Theoretically and practically you can't transfer files bigger than 4 GB on your pen drive if the file system used is FAT32.

What's a pen drive by the way?

You could go around this limitation using WinRAR or other archive manager. What you have to do is archive the file you want to transfer on the drive on volumes (around 3-4 GB each). 

For more details about the FAT32 file system check this wikipedia article: http://en.wikipedia.org/wiki/Fat32 

You could try formatting the drive using the FAT extended format which is only compatible with *Vista SP1*. It won't work on xp, or on Vista, the original release without SP1. The file size limit for this file system is 2 at the 64th power bytes (16 Exabytes)


----------



## fade2green514

does that have something to do with 32-bit versus 64-bit applications? weird ive never heard of that.


----------



## chibicitiberiu

No.


FAT32, NTFS (hard drives only), FAT are file systems. What they do is manage the hard drive or flash memory (only FAT/FAT32) or whatever memory you have.
FAT32 is just a name, like NTFS, ext3 (linux), FAT (floppies/very old hdds from win95 and older)
FAT for example is still used on floppy disks. FAT32 is the best one which is compatible with the Windows 98/95 OSR2/Me operating systems. It is rarely used now on modern 2000/xp/vista hard drives, only upgrades from 98/95/Me still use FAT32.
But it is still the best one available for other memory drives (flash memories, memory cards etc) compatible with all the operating systems newer than 95 OSR2.
It has this annoying limit file size of 4 GB, so you can't go around this problem.

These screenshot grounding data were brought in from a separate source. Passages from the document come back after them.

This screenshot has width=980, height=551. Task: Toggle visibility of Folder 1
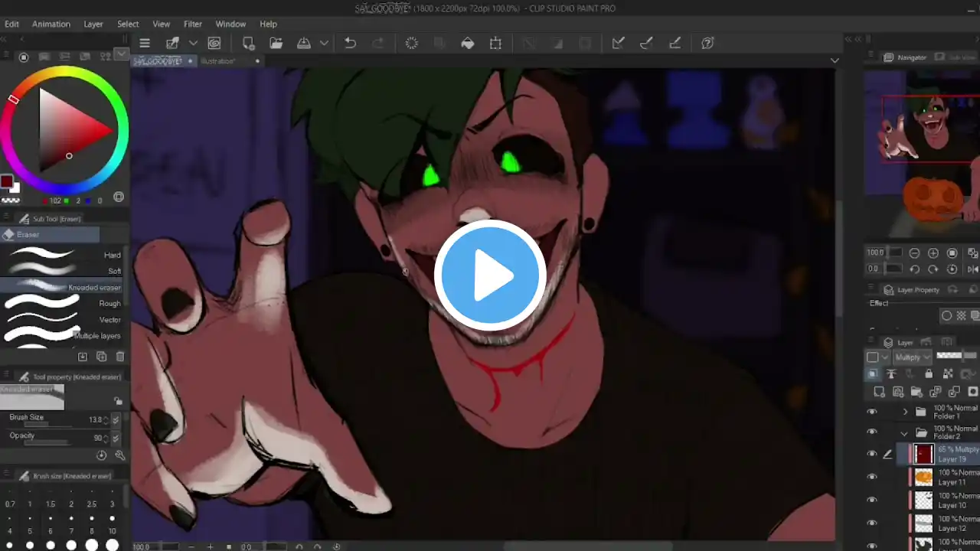point(871,412)
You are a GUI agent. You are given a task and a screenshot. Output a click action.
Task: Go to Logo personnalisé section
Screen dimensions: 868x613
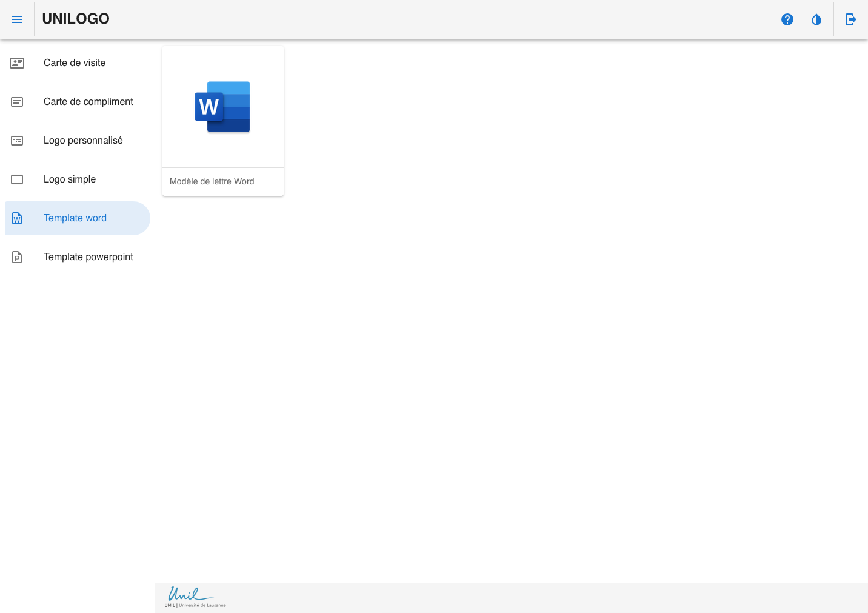[83, 141]
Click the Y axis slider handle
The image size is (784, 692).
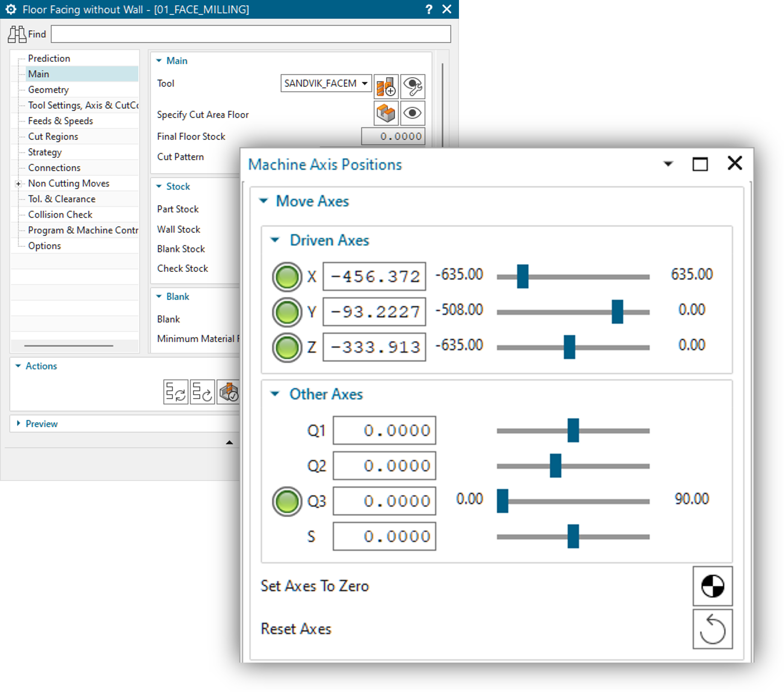pos(617,312)
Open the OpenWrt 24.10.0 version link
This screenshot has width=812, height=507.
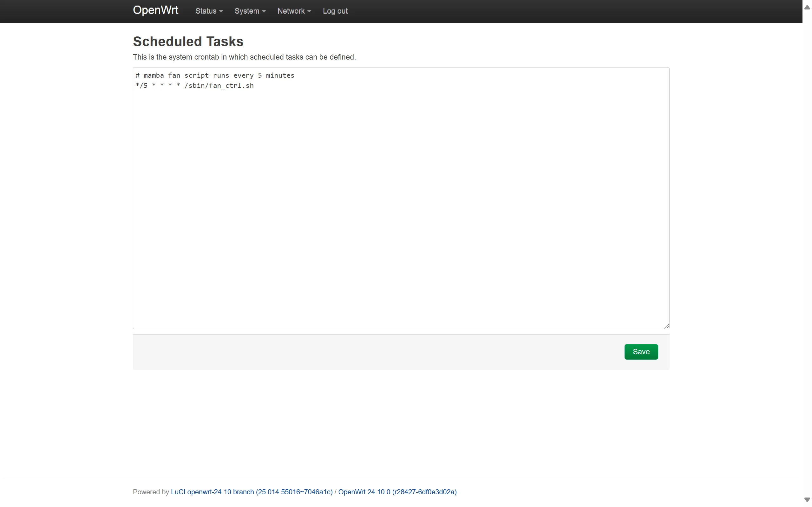coord(397,492)
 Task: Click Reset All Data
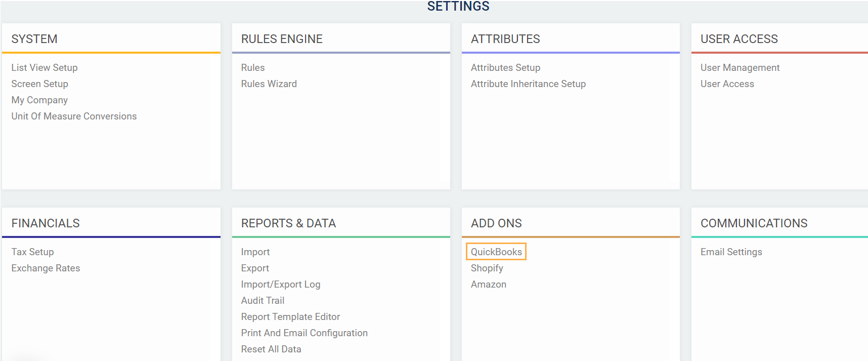pyautogui.click(x=271, y=349)
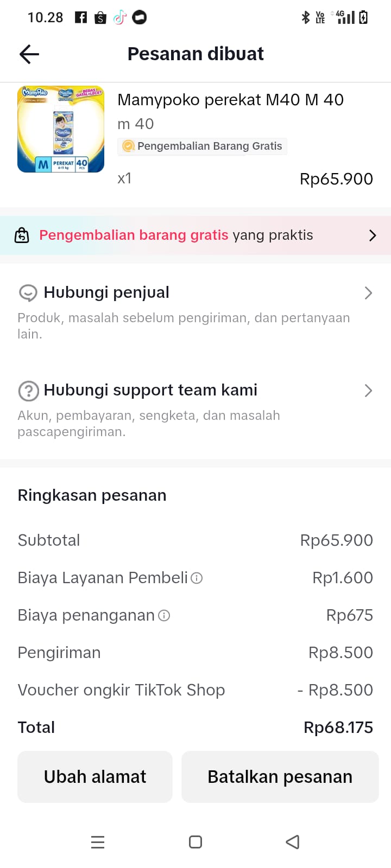The image size is (391, 868).
Task: Open the Mamypoko product thumbnail image
Action: tap(61, 129)
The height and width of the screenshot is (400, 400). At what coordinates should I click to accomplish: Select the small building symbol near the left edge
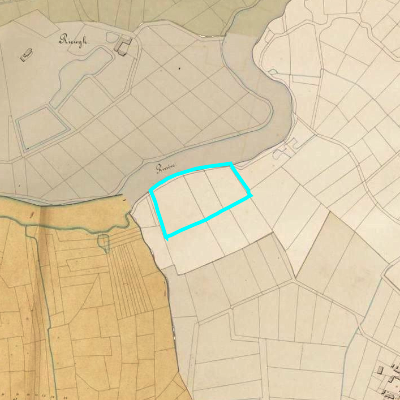point(27,55)
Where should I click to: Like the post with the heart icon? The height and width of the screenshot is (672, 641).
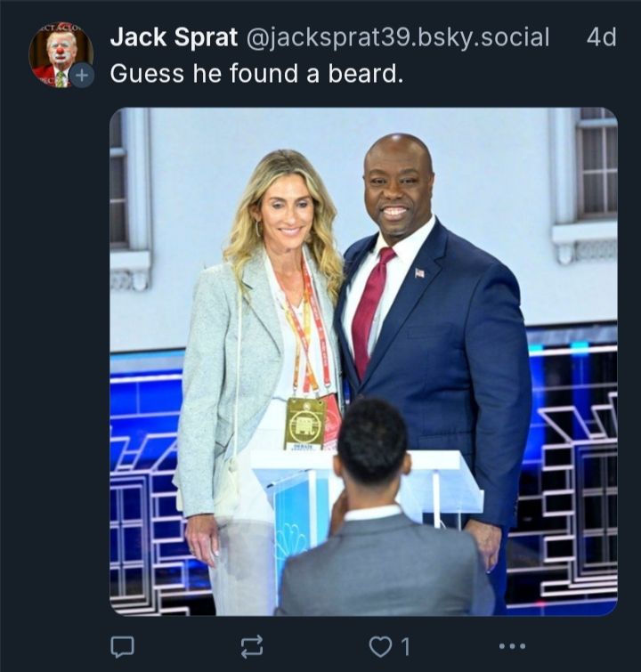[x=380, y=646]
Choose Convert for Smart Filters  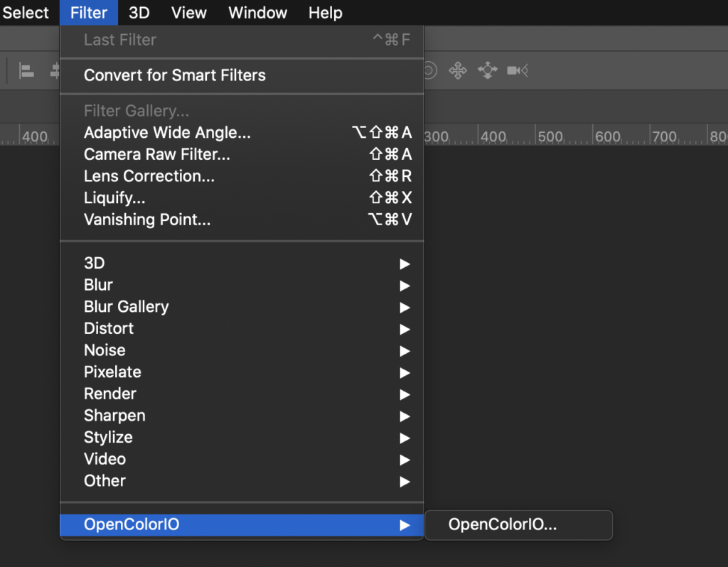175,75
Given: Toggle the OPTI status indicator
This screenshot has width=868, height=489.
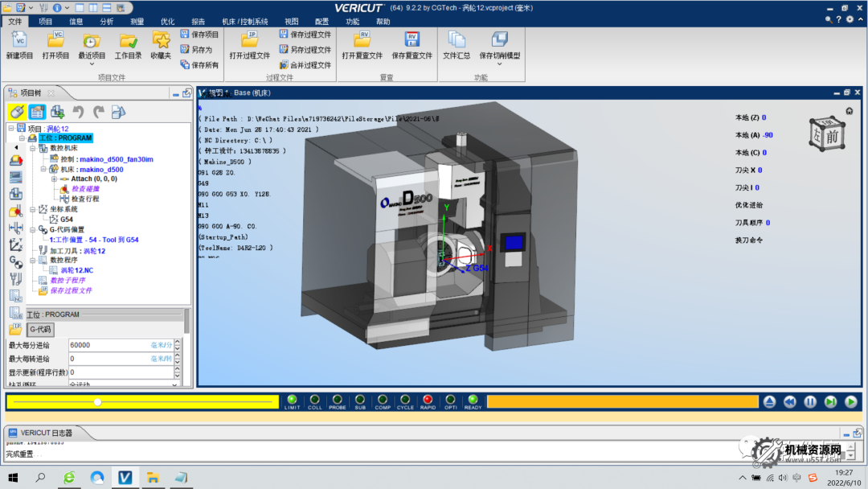Looking at the screenshot, I should coord(450,399).
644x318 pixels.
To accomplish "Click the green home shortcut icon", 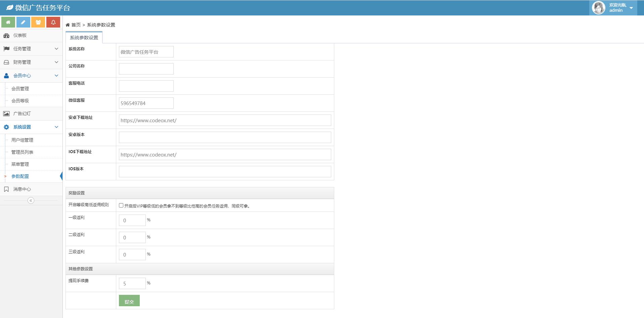I will [x=8, y=22].
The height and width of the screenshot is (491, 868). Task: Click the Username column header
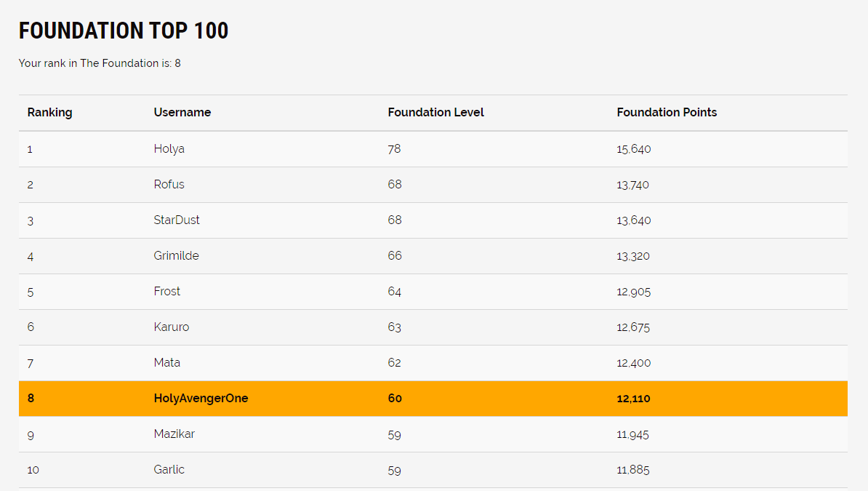point(182,113)
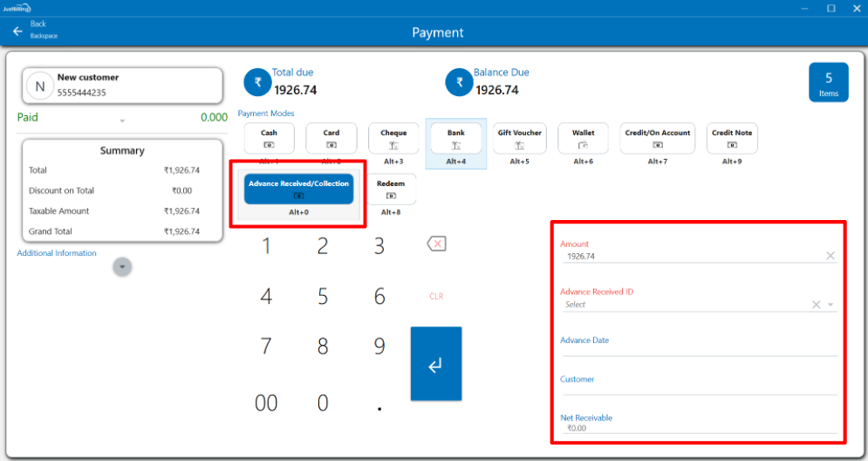Screen dimensions: 868x461
Task: Select Cash payment mode
Action: (x=270, y=138)
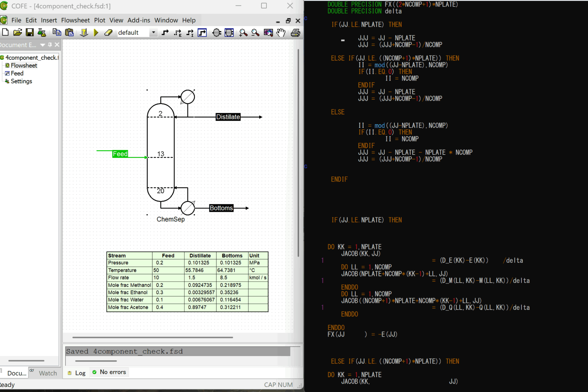Click the flowsheet horizontal scrollbar
588x392 pixels.
point(152,337)
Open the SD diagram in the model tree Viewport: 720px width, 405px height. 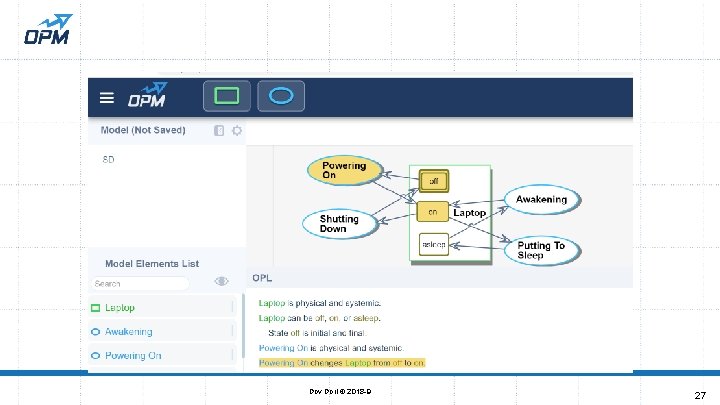(x=108, y=159)
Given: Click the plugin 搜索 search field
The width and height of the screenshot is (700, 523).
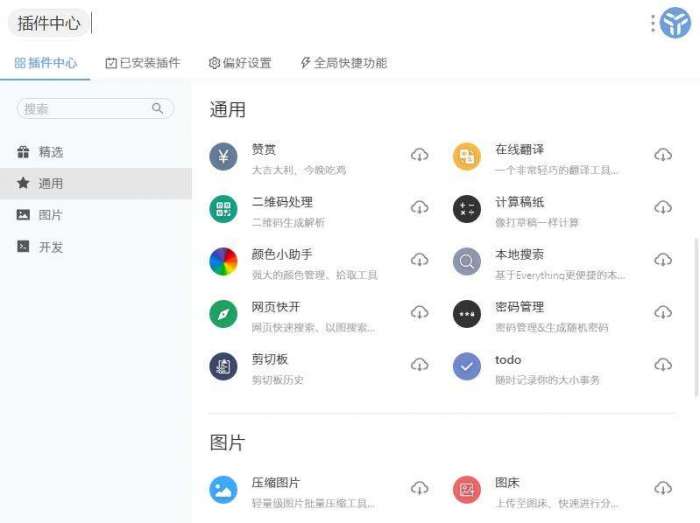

There is a new version of FAT, FAT Extended which is *only available for vista sp1* with few million GB as limit, so if you want to transfer some files using FAT Extended from Vista SP1 to Vista original release or xp, it won't work.


----------



## bobble14988

Thanks chibicitiberiu! Very comprehensive.


----------



## Adam135

chibicitiberiu, why do you say there is no way round this? There is. 

Simply - 

Format it to NTFS instead of FAT32,

FAT32 has a combined storage limit of 32GB and a maximum file size of 4GB as said above.

NOTE: The one I have got Clicky.


----------



## chibicitiberiu

I have just found out that it is possible to convert flash drives to NTFS like this:
On xp:
1. Open cmd (start - run - 'cmd' - ok)
2. Type in the console: "convert [drive letter] /FS:NTFS" and press Enter.
or
(if you want to format the drive, not just convert)
2. Type in the console: "format [drive letter] /FS:NTFS 
That's all, folks.

I have just tried it with my 256 MB flash drive and it worked. I didn't knew that it was possible because it didn't appear in the format window.


hmm.....this makes me think about changing the signature....


----------



## Adam135

This program works v.well when formating pen drives -

HP USB Disk formating tool


----------